Whilst I do understand some Egyptian and Lebanese, I feel that my knowledge is not very well grounded in the basics of the language and I would really like to brush up on things from the beginning before continuing to advance. I've been trying for a rather long time to find some materials for self-learning the Lebanese dialect. I know there are a COUPLE (not very many) available for learning Levantine, although none of the ones I have seen were highly recommended. Also, they mostly seem to be more based on Syrian/Palestinian/Jordanian dialects. 

If anybody could advise me of any books or book/cd combinations to learn the Lebanese dialect, I would be MOST grateful. 
(Pimsleur and other audio-only programs aren't suitable for me either.)
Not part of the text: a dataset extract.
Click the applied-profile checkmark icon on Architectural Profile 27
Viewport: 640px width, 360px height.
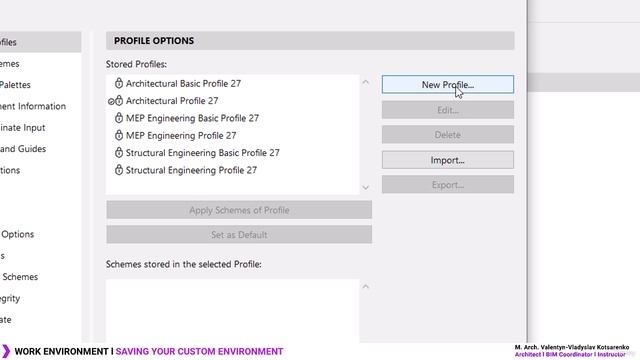click(111, 101)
Thank you very kindly in advance!

Further note: 
The book _Kallimni Arabi_ for Egyptian Arabic by Samia Louis is the kind of thing I would be looking for, except in a Lebanese version.


----------



## MarcB

Try _Spoken Lebanese_ by Maksoud N. Feghali. It is for beginners.


----------



## k8an

Thank you very kindly, this is exactly the kind of thing I'm looking for!
The only thing is that it's written in the Latin alphabet instead of the Arabic one...I know this is quite popular for dialects, but it's quite hard for me. I'll get used to it though.

Thanks again!


----------



## Lebneni

Abjadiye.com teaches you the living Lebanese language the way it is spoken and used every day. In a simple and pleasant manner, it focuses on getting the fundamentals well acquired, on which you can build through practice.


----------



## tuhal

There is a book called "Shou fi ma fi" authored by Rajaa Chouairi which is decent.  As you will see when you find it, it is described as being for Intermediate Level, which basically means that you need to be able to read Arabic before you even open up the book.  There are explanations in English, but no transliteration, or anything like that.
  I taught a Levantine Arabic course in which we attempted to use this as a text book - but we needed a lot of supplemental materials in order to make this course successful, as the book has a number of disadvantages.  That said, the great thing about the book for you is that the audio and written material is almost exclusively in Lebanese Arabic, and not the Palestinian, Syrian, Jordanian or other variants of Levantine.


----------



## jimjamyaha

Levantine -Resource for noun patterns, if such thing exists?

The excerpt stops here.